Treatments & Interventions
If you suspect that your child has sensory issues, an occupational therapist (OT) can provide an evaluation and assessment. In a formal assessment, you should receive a written report with recommendations for specific treatment activities.
In addition to providing an assessment, an OT can help your child learn to handle issues with sensory inputs and challenges in an appropriate manner. Therapy will typically involve structured physical activities designed to regulate sensory input. This may involve some form of sensory integration therapy. Or, involve the implementation of a sensory diet. Or both. Working with an OT can also help children develop better emotional regulation skills.
Sensory Integration Therapy
OTs employ sensory integration therapy to help kids reach an ideal level of sensory regulation. This involves structured therapeutic physical contact, often in a setting outside the home, most likely a sensory gym. The activities may include a variety of repetitive movements involving spinning, crashing, and jumping in a controlled environment. And, they may utilize designated equipment such as ball pits, special swings and ladders, and trampolines or oversized pillows. An OT will tailor the program to the specific needs of the individual child.
A sensory diet involves a program of physical activities and accommodations tailored to give a child the unique sensory input he needs. And, it may include a program of activities that you can do at home.
Because SPD is not a recognized diagnosis, insurance generally won’t cover treatment for it. But, because sensory processing issues occur so frequently with other recognized disorders, you may still be able to incorporate some appropriate sensory-based interventions as a component of an overall comprehensive treatment plan.
Simple Strategies To Try At Home
Even without direct intervention with a trained OT, there are many simple strategies that you can try at home to help kids with sensory issues. Particularly if you’re dealing with a child who needs more sensory input. The absolute easiest one is deep pressure. If your child seems overly worked up, try giving him a big bear hug. Meaning an all-body hug with a very tight squeeze that lasts a bit longer than normal. Or, try squeezing different parts of his body – like squeezing his arms firmly in different spots moving from forearms up to shoulder. (All done in a low key fun manner.)
Also, there’s the very popular weighted blanket. A lot of parents love these, and it was definitely one of the best purchases I’ve made. From the first day I bought one, it has helped my kid calm down more quickly at night and fall asleep.
Check out 99 Sensory Activities for Any Child for inspiration for more simple activities you can implement at home.
Long Term Prospects: What The Future Holds For Kids With Sensory Issues
For most people, sensory processing issues appear to get better over time and become less of an obstacle to being able to function appropriately.

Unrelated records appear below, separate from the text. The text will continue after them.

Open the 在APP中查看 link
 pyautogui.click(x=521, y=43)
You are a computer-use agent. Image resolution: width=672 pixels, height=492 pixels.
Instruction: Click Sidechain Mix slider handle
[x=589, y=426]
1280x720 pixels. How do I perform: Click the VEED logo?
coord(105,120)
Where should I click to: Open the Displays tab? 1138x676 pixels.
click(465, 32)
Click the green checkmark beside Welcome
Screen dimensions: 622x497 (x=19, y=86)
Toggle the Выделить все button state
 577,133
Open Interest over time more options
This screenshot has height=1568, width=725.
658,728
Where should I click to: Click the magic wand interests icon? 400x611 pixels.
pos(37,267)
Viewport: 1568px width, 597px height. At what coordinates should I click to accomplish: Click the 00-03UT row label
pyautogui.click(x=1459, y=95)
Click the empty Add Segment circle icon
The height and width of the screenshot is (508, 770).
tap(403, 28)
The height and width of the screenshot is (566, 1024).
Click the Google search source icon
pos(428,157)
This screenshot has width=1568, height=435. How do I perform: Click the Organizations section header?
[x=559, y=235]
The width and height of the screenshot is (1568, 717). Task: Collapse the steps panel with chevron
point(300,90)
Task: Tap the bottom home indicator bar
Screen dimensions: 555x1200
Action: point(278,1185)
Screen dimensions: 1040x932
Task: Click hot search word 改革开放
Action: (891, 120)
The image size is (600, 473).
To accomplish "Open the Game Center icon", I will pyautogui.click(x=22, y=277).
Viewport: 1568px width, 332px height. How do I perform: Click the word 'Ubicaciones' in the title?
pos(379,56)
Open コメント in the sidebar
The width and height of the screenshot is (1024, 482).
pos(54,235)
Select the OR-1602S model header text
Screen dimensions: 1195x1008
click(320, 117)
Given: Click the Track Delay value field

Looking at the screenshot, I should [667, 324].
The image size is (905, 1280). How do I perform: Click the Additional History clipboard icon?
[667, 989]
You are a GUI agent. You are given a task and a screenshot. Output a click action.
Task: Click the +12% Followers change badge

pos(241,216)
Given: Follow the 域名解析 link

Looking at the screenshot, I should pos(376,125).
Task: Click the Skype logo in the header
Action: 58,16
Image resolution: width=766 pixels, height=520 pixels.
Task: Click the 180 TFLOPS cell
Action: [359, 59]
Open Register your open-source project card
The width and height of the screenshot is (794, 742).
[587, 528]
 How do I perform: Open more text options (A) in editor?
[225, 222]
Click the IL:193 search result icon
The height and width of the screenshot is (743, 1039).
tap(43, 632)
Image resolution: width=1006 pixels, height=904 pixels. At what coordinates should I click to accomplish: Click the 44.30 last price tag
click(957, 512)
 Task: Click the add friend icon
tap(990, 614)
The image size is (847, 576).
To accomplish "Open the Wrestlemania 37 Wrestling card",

Many factors may contribute to this.
First, some issues simply resolve on their own. Or, at least, they decrease to a point where they’re less intrusive and disruptive to daily living.
Also, significant treatment through occupational therapy can lead to some degree of desensitization for problematic stimuli. Or, therapy helps develop coping mechanisms and other strategies to manage sensory issues.
And finally, simply growing up can help. As kids’ bodies grow more mature, they may become better able to manage sensory issues on a neurological level. Or, they become more motivated to tolerate certain conditions to fit in socially.